New Girl embraced romantic comedy tropes throughout this fifth season. That embrace was maybe unavoidable, seeing how the series followed the twin trajectories of Winston longing after a co-worker and Schmidt and Cece planning their wedding.
But the smartest rom-com-adjacent moments were threaded throughout Nick and Jess's storylines. Nick spent all season trying to become a better man, both for himself and to prove to women like Jess and Reagan that he could. Jess went back to Sam, who then realized he had feelings for his best friend. Meanwhile, Jess couldn't acknowledge her own feelings for Nick.
It was messy, but that's fitting. Despite the avoidance tactic the show took in season four, dating your best friend in the not-so-recent past will naturally have some complicated fallout. New Girl did itself no favors by pretending otherwise once it had already pulled that trigger. But on the flip side, the show did itself a world of good by finally acknowledging as much in season five.

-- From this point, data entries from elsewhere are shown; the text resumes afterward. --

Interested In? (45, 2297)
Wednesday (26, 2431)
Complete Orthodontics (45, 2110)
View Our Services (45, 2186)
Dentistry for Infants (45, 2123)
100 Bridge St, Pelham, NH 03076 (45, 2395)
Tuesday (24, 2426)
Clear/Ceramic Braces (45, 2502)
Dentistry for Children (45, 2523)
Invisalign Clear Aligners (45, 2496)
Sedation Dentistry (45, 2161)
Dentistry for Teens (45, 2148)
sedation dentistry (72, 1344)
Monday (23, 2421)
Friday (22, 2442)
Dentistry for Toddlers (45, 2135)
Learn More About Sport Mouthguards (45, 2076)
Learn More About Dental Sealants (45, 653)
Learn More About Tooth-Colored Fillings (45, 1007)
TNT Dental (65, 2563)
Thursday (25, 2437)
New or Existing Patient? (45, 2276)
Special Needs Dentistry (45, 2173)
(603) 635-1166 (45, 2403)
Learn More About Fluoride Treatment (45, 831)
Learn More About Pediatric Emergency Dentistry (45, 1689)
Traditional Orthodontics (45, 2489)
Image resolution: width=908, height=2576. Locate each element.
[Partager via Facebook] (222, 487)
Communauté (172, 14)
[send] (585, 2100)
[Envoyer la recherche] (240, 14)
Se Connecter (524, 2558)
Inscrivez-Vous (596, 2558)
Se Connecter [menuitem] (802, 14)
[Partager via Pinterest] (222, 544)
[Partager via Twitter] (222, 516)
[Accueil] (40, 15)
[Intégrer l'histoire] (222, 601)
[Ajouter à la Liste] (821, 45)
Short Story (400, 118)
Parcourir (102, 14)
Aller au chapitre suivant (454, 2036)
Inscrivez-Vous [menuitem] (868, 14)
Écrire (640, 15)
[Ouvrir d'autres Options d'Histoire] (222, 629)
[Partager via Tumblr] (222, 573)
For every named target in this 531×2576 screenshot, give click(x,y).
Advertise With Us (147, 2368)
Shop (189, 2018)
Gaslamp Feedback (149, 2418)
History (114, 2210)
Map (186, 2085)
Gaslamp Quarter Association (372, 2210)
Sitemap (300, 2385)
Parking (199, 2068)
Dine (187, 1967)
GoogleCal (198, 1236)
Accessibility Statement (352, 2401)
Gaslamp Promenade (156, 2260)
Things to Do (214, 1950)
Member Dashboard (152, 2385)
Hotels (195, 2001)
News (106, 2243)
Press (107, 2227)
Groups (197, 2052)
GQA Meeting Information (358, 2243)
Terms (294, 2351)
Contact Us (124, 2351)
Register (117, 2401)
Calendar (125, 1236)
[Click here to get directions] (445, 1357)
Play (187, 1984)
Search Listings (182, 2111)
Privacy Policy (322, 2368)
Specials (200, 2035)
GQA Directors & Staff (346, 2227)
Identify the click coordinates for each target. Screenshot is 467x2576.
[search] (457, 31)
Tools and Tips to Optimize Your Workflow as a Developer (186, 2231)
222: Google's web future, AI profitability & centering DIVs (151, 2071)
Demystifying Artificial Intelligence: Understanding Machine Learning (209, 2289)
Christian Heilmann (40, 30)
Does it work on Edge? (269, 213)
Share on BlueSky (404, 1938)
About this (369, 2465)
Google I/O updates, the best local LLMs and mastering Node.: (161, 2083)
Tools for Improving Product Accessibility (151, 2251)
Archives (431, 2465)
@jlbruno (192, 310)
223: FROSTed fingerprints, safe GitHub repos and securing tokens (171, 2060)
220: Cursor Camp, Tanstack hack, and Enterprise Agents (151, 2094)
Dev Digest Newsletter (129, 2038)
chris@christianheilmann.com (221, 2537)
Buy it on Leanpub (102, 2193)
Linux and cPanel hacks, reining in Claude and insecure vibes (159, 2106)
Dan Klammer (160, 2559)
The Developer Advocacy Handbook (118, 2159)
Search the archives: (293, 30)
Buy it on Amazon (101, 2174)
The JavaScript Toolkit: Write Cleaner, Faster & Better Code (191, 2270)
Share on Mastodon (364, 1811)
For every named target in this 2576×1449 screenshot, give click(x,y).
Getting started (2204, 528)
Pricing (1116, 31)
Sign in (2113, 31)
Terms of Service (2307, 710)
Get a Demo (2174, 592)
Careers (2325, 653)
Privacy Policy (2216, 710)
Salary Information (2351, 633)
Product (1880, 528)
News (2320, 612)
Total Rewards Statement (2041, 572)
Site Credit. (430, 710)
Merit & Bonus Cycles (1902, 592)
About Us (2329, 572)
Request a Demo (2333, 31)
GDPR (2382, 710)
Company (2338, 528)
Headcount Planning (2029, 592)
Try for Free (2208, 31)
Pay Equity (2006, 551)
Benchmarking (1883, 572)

Deschanel's depiction of Jess coming to terms with her feelings for Nick in "Landing Gear" is a gorgeous bit of acting — tender and bruised and hopeful all at once. And sure, it wasn't as laugh-out-loud funny as the rest of the episode, which involved Schmidt getting stuck on an airplane during his own wedding ceremony and Winston dropping his suit into the depths of a port-a-potty.
But Jess's broken heart still managed to exist in the same episode as these shenanigans without feeling out of place or unnecessarily "heavy." It was just the next logical step for her character, and New Girl's decision to take that step — when the show easily could have phoned it in for another couple of seasons — is a much more promising sign of what's to come.